A concluding chapter about health issues in the UK. Arriving at Heathrow Airport on Sunday, I saw the following advert whilst waiting in the immigration queue:
Private health? World Class Care.
It was a billboard for HCA Hospitals, a private company offering a variety of specialties side-by-side with the public National Health Service. The poster noted in small letters at the bottom, "GP referral may be required."

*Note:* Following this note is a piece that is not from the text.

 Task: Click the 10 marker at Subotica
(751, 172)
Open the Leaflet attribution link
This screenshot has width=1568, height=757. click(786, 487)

Not understanding the relationship of this parallel private system to the public system, I was further enlightened by this story by Sarah Lyall in the New York Times, which was sent by a friend upon my return. Here's a teaser quote:
Created 60 years ago as a cornerstone of the British welfare state, the National Health Service is devoted to the principle of free medical care for everyone. But recently it has been wrestling with a problem its founders never anticipated: how to handle patients with complex illnesses who want to pay for parts of their treatment while receiving the rest free from the health service.
As I have mentioned elsewhere, there seems to be a convergence between the health care systems in Europe and that in the United States:
I predict . . . that the systems will start to look more and more alike over time. Pressure in the US for a more nationally-determined approach. Pressure in Europe for more of a private market approach. It shouldn't surprise us to see this convergence. After all, the countries are dealing with the same organisms, both biologically and politically.